• _What to produce_: Once you reach the line holding "Task: Click the navbar Registrar/Login entry", write out that line and every later one exactly, ending with the last line of the data; write nothing else.

[Exercise input — start]

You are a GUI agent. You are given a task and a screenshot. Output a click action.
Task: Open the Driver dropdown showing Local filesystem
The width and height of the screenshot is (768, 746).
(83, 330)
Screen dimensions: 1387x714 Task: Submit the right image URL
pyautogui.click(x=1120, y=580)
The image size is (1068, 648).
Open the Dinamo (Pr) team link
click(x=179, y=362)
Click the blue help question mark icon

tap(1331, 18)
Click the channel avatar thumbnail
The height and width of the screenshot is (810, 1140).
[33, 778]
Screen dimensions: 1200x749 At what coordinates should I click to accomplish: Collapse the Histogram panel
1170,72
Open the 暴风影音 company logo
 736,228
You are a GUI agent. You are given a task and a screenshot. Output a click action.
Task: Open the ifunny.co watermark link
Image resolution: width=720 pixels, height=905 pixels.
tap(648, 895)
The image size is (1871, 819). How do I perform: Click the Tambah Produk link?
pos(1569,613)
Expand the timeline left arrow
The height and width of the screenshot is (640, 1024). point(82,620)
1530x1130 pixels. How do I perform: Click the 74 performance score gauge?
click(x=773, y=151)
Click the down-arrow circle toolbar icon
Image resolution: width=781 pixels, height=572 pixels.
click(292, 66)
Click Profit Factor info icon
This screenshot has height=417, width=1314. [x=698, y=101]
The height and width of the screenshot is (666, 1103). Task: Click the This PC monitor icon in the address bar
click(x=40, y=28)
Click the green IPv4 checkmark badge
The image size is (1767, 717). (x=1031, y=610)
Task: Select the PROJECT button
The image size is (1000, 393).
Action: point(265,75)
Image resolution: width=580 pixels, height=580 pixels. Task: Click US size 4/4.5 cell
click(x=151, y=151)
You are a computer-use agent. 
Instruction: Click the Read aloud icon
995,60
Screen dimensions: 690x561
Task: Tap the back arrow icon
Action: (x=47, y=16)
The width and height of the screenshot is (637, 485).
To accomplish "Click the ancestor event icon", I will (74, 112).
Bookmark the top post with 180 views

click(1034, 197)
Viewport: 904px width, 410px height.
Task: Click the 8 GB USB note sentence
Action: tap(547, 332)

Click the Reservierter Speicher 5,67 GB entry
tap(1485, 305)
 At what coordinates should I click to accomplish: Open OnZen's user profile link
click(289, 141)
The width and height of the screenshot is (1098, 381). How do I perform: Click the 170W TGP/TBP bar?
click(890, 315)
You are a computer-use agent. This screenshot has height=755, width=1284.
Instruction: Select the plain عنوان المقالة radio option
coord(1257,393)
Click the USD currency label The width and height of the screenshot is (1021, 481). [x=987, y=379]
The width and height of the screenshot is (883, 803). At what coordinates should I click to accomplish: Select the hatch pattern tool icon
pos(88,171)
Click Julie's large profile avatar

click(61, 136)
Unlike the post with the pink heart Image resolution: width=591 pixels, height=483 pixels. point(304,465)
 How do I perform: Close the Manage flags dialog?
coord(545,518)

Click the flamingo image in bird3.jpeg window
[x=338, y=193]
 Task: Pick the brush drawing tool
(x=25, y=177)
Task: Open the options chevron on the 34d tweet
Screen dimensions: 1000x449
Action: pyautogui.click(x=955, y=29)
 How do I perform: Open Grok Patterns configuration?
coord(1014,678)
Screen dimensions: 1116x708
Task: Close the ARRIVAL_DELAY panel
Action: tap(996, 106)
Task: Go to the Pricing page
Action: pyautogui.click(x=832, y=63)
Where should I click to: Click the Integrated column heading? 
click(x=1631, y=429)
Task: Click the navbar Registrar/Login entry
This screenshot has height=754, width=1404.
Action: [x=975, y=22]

[Exercise input — finish]

• _The answer_:
Task: Click the navbar Registrar/Login entry
This screenshot has height=754, width=1404.
Action: [x=975, y=22]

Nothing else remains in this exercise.